The BSO by this point knows a thing or two about conductor cancellations, including the fact that the wave of events they set off can sometimes break in unpredictable directions.
Daniele Gatti was scheduled to conduct this week’s program at Symphony Hall, but was forced to cancel due to a shoulder injury. The BSO tapped the French conductor Francois-Xavier Roth in his stead.
Roth had never conducted before in this country, but his credentials made him well-suited to take over this week’s century-hopping program. Among his European affiliations, he serves as founding director of an ensemble called Les Siècles, which, last summer at the Proms, gave a period-instrument performance of “The Rite of Spring” on the same program that it played music of the French Baroque with Roth conducting in the style of that period: by striking the stage with a staff.
Boston Symphony Orchestra
Alas no staff was drawn on Thursday night at Symphony Hall, but a similarly wide range of fluencies was required for the evening’s program, consisting of Bach’s Brandenburg Concerto No. 1, Stravinsky’s “Symphony of Psalms,” and two works by Beethoven. Roth met the challenge and then some, leading over all with an understated elegance and instinctive musicality.
The all-Beethoven second half shone the brighter of the two, opening with the composer’s “Elegischer Gesang” or “Elegaic Song,” a seldom-heard gem of a choral work written in memory of Beethoven’s landlord’s wife, who died in childbirth. Just a few minutes long, the piece is suffused with a tenderness and warmth perhaps unexpected for the occasion, and under Roth’s direction, it unfurled in a single unbroken arch. This was followed by a lightly drawn, lucidly articulated account of Beethoven’s Symphony No. 4 in which Roth, leading without a baton, made the score feel at many points like chamber music. First and second violins were seated antiphonally, which drew out their volleying lines to striking effect. Tempos in the last movement were excitingly brisk without compromising too much clarity. And William R. Hudgins contributed some uncommonly silken clarinet solos.

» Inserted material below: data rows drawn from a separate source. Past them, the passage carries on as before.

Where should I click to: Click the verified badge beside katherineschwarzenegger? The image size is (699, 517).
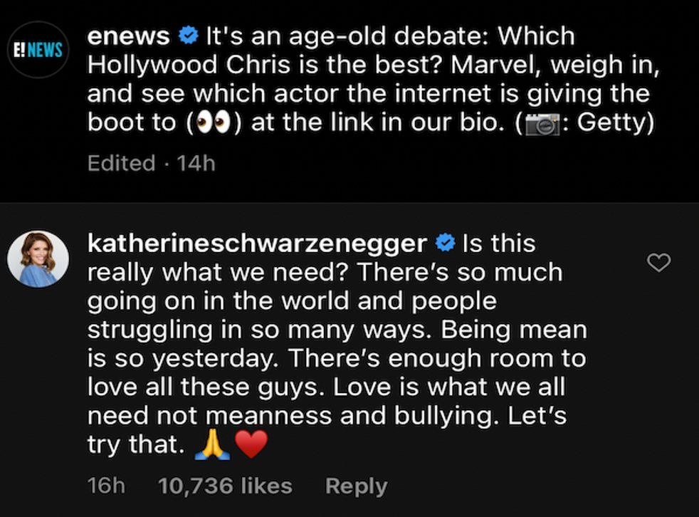[x=445, y=243]
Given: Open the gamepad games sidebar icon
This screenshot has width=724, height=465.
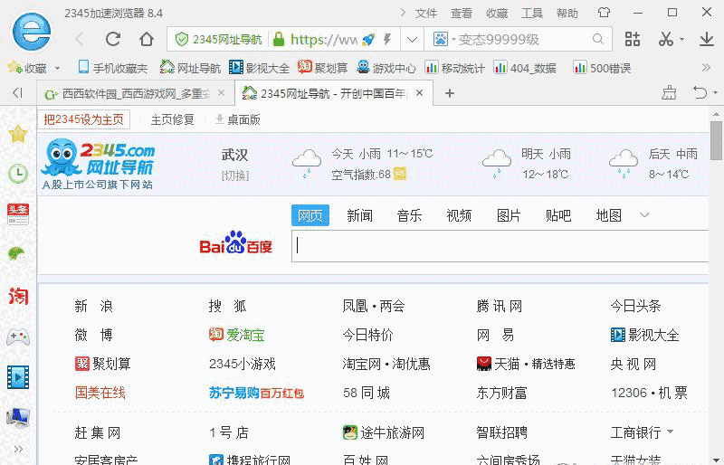Looking at the screenshot, I should click(17, 337).
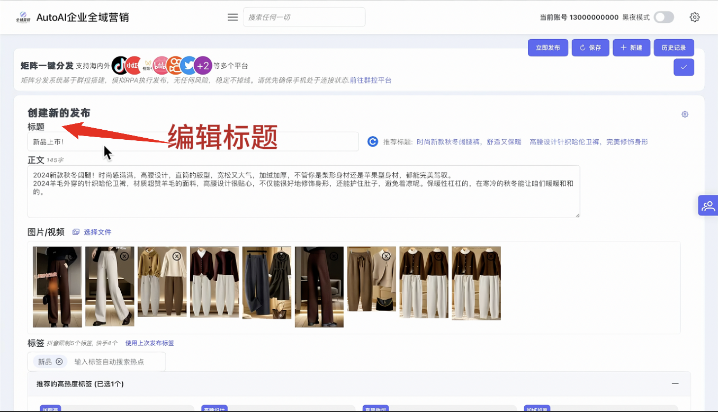Toggle the 黑夜模式 dark mode switch

[663, 17]
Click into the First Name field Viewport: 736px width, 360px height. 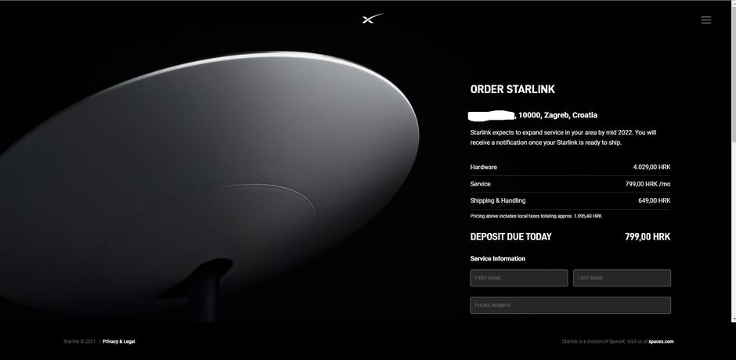518,278
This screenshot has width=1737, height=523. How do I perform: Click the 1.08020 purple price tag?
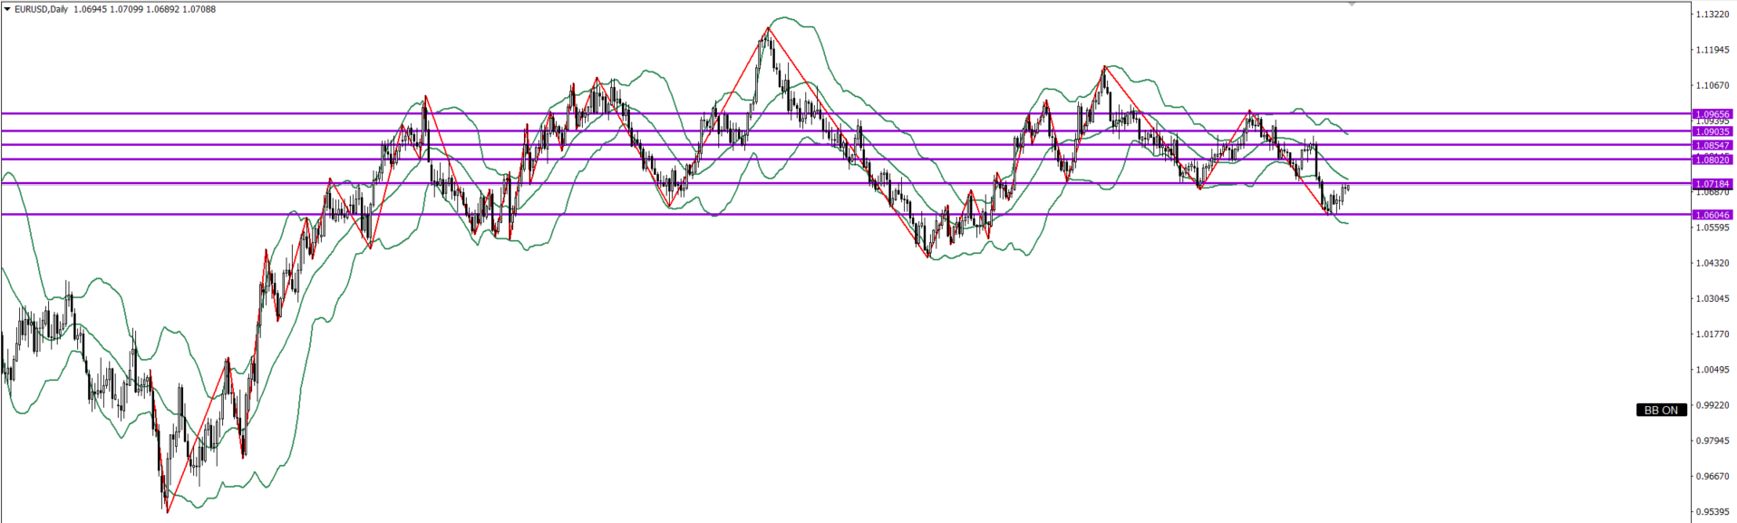(x=1713, y=160)
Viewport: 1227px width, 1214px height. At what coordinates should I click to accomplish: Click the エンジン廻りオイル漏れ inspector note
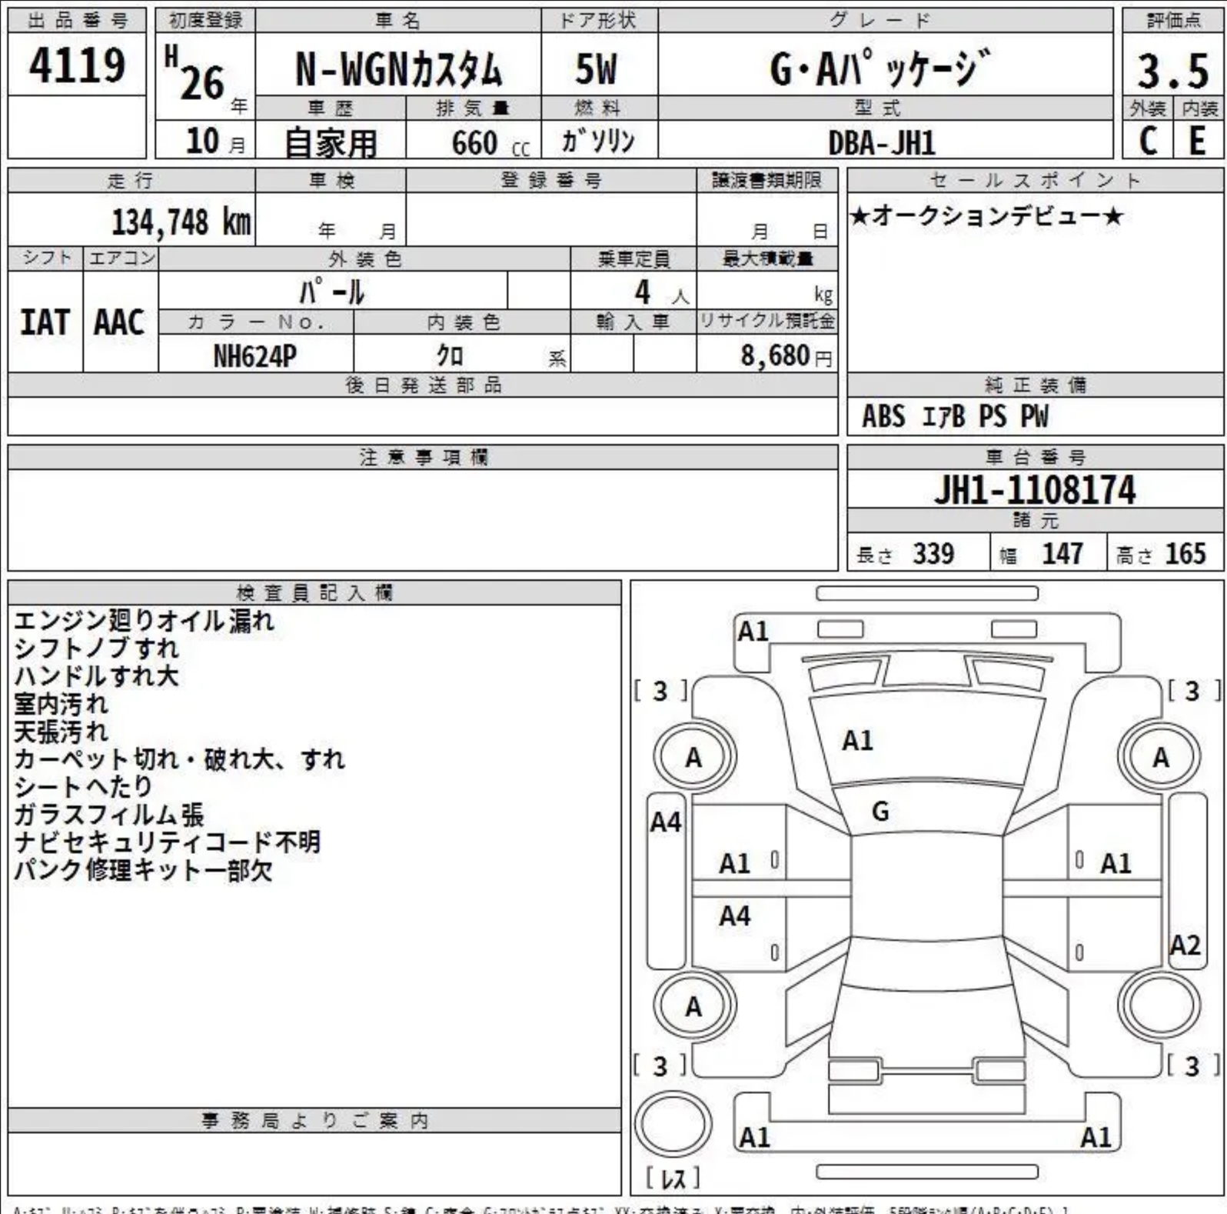144,620
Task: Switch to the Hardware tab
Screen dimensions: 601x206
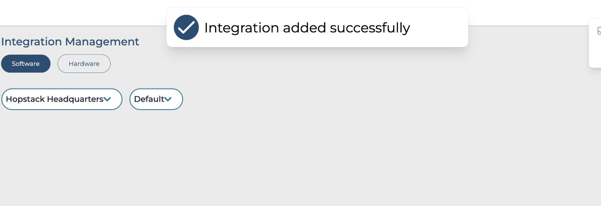Action: click(84, 64)
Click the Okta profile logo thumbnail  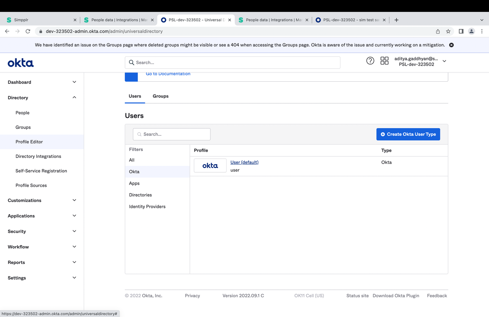pos(210,166)
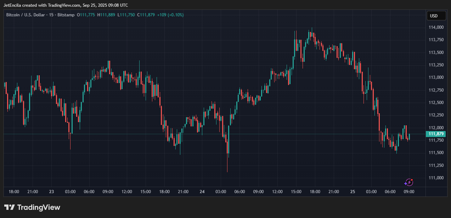Screen dimensions: 451x218
Task: Click the 111,250 price axis label
Action: pos(436,165)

Stravinsky’s “Symphony of Psalms,” commissioned by this orchestra, rarely strays far from the BSO’s programming. On Thursday night, in his shaping of the choral writing in particular (eloquently sung by the Tanglewood Festival Chorus) Roth brought out the work’s jagged lines and austere majesty. The night opened with the Bach, last played by the BSO in 1982, and receiving here a performance that, while not without some lively solo playing, was still in search of more refined balances and a deeper measure of stylistic comfort.